Second, they introduce a hierarchical knowledge distillation framework. The LLM serves as the ultimate “teacher” of relevance. Its judgments are used to fine-tune a “cross-encoder assistant” model. Cross-encoders process the keyphrase and item (title + category) jointly, allowing for deep interaction and highly accurate relevance scoring, but are too computationally expensive for real-time retrieval over billions of items. This cross-encoder distills and calibrates the LLM’s knowledge for the specific task. Finally, a “bi-encoder student” model is trained to mimic the soft scores (e.g., probability of relevance) of the cross-encoder assistant. Bi-encoders encode keyphrases and items independently, enabling fast approximate nearest neighbor search via pre-computed embeddings, making them ideal for production deployment.

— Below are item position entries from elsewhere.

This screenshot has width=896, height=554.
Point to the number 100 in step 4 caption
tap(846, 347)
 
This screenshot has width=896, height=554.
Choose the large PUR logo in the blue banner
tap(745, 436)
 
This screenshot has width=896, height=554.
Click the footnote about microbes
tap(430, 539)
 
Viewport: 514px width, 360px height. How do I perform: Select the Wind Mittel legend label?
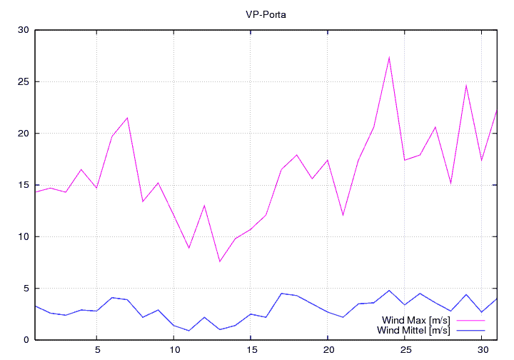point(413,330)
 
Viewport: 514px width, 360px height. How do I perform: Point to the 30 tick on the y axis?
point(24,30)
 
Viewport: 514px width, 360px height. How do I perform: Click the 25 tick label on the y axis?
point(24,81)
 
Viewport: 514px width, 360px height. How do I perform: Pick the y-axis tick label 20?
point(24,134)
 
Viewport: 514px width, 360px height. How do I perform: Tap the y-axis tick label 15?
point(24,185)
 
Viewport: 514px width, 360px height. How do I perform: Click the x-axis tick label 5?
point(96,350)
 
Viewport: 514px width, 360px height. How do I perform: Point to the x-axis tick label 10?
point(173,350)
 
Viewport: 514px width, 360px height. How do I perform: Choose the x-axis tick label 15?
point(251,350)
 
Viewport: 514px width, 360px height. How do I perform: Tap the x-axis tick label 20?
point(328,350)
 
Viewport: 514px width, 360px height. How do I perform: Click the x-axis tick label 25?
point(405,350)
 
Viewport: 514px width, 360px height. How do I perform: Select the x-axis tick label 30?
point(482,350)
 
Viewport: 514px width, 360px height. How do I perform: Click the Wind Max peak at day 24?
point(389,57)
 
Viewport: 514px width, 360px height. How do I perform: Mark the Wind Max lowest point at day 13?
point(220,261)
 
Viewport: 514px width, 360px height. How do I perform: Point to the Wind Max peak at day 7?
point(127,118)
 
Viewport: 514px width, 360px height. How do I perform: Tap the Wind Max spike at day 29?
point(466,86)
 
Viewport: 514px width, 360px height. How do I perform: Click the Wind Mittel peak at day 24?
point(389,291)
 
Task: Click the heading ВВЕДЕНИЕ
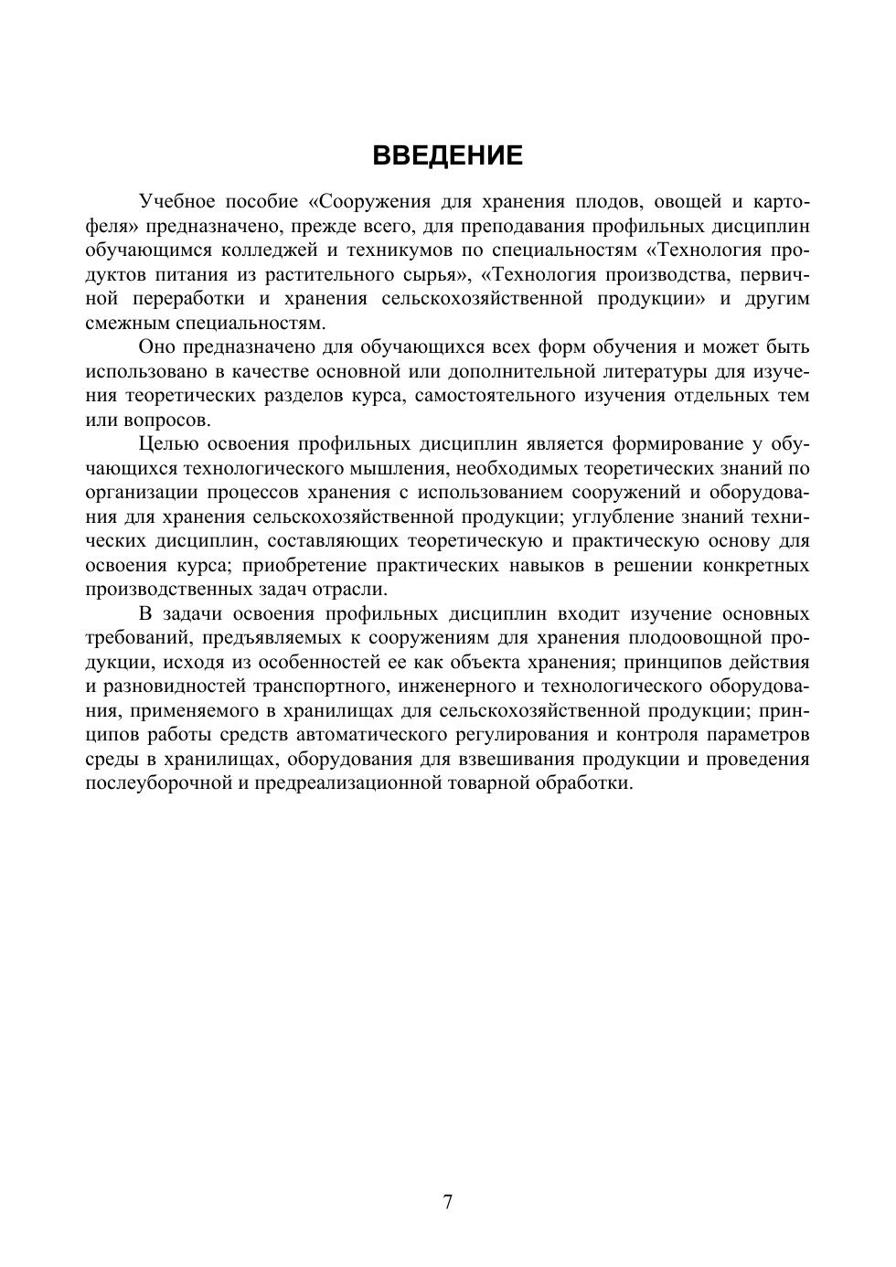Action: point(447,155)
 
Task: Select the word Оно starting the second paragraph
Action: point(155,347)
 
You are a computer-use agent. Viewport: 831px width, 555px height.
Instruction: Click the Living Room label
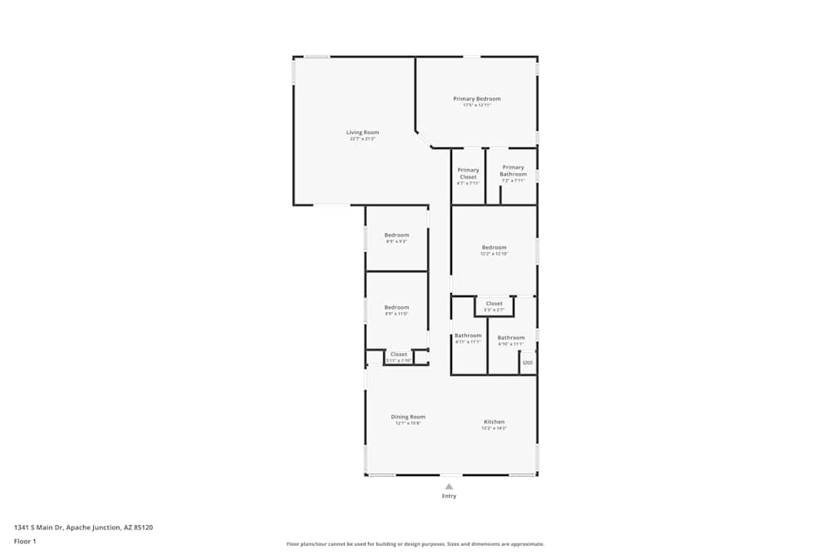(x=362, y=132)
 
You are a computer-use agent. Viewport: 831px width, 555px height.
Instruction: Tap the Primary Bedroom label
(x=477, y=99)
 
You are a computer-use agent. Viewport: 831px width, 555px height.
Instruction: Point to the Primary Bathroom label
(x=513, y=171)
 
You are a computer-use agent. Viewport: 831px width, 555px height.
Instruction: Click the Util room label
(x=527, y=363)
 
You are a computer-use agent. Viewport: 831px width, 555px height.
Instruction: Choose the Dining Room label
(x=408, y=417)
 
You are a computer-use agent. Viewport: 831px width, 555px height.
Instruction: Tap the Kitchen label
(x=494, y=422)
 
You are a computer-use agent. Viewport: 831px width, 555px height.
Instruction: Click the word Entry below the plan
(x=449, y=496)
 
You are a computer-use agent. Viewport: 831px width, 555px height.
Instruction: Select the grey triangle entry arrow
(x=449, y=487)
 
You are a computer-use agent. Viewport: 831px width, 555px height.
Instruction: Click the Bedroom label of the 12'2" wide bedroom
(x=494, y=247)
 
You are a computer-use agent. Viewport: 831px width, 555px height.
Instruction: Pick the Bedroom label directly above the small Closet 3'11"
(x=396, y=307)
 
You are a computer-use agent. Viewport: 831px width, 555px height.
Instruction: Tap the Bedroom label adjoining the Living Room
(x=396, y=235)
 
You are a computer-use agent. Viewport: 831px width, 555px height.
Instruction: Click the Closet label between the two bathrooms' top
(x=494, y=304)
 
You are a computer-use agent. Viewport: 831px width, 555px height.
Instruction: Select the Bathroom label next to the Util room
(x=511, y=337)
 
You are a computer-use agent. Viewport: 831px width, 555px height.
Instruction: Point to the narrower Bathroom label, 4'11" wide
(x=468, y=335)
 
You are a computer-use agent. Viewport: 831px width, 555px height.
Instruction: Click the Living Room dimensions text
(x=362, y=139)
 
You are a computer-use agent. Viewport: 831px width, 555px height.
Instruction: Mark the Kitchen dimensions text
(x=494, y=429)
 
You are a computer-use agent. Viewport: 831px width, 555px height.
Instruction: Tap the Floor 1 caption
(x=25, y=541)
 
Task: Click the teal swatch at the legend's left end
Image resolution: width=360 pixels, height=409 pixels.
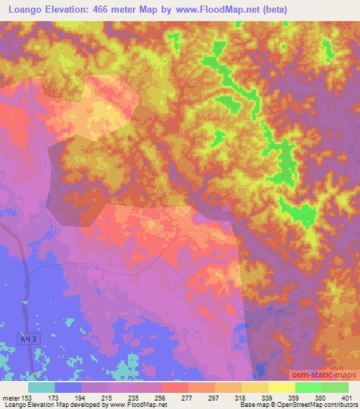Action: pos(41,387)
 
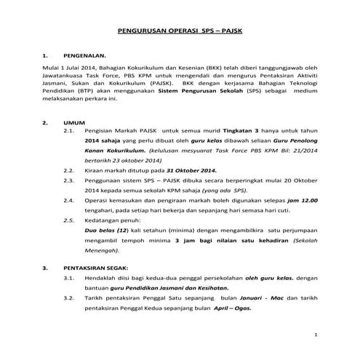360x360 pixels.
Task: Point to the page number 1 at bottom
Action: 315,335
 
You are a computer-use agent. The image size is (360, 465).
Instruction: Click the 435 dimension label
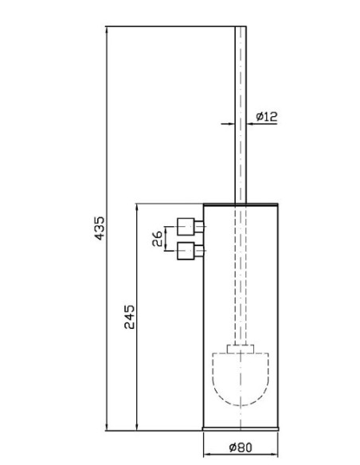100,228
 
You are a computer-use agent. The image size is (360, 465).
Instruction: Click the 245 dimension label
129,317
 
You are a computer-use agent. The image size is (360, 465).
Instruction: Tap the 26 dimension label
157,239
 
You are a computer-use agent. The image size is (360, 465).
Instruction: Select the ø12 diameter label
267,116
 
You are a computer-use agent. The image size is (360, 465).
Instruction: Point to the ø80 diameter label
241,447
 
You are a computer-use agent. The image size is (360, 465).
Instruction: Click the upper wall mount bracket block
186,227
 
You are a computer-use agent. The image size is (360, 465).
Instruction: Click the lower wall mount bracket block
186,251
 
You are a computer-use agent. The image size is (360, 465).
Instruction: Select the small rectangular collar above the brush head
241,349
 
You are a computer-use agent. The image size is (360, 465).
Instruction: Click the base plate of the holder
241,428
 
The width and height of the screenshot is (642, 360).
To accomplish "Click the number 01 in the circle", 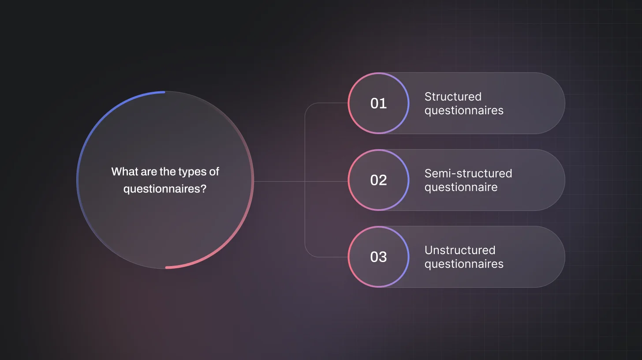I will coord(378,103).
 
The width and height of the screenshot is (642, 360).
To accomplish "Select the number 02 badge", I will coord(378,180).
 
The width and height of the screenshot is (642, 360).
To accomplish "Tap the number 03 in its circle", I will coord(378,257).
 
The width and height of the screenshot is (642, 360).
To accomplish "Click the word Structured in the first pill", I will coord(453,97).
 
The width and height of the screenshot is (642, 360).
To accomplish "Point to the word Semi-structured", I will coord(468,173).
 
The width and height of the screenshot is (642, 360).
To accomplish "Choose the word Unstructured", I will coord(460,250).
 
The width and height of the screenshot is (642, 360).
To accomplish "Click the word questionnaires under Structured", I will coord(464,110).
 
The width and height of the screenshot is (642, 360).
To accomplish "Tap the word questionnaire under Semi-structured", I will coord(461,187).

Third, the paper conducts an extensive ablation study on the loss function used for distilling knowledge from the cross-encoder assistant to the bi-encoder student. They compare standard losses like Mean Squared Error (MSE) and Contrastive loss with ranking-oriented losses like CoSENT and a Pearson Correlation-based rank imitation loss. Their experiments clearly show that the two-stage distillation (LLM -> CE -> BE) significantly outperforms direct distillation (LLM -> BE). Furthermore, among the distillation losses, the Pearson correlation loss achieved the best results, effectively transferring both the ranking order and the score calibration from the cross-encoder to the bi-encoder, leading to superior performance in F1 score, precision, recall, and score correlation.
In summary, this work provides a practical and effective blueprint for building a keyphrase recommendation system that balances accuracy with the efficiency demands of a large-scale platform. By leveraging hybrid signals (clicks, search relevance, LLM judgments) and a carefully designed hierarchical distillation process with an optimized loss function, the proposed LLMDistill4Ads framework successfully reduces click-data biases, aligns recommendations with multiple stakeholder perspectives (seller, advertising, search, buyer), and delivers a model efficient enough for real-world use.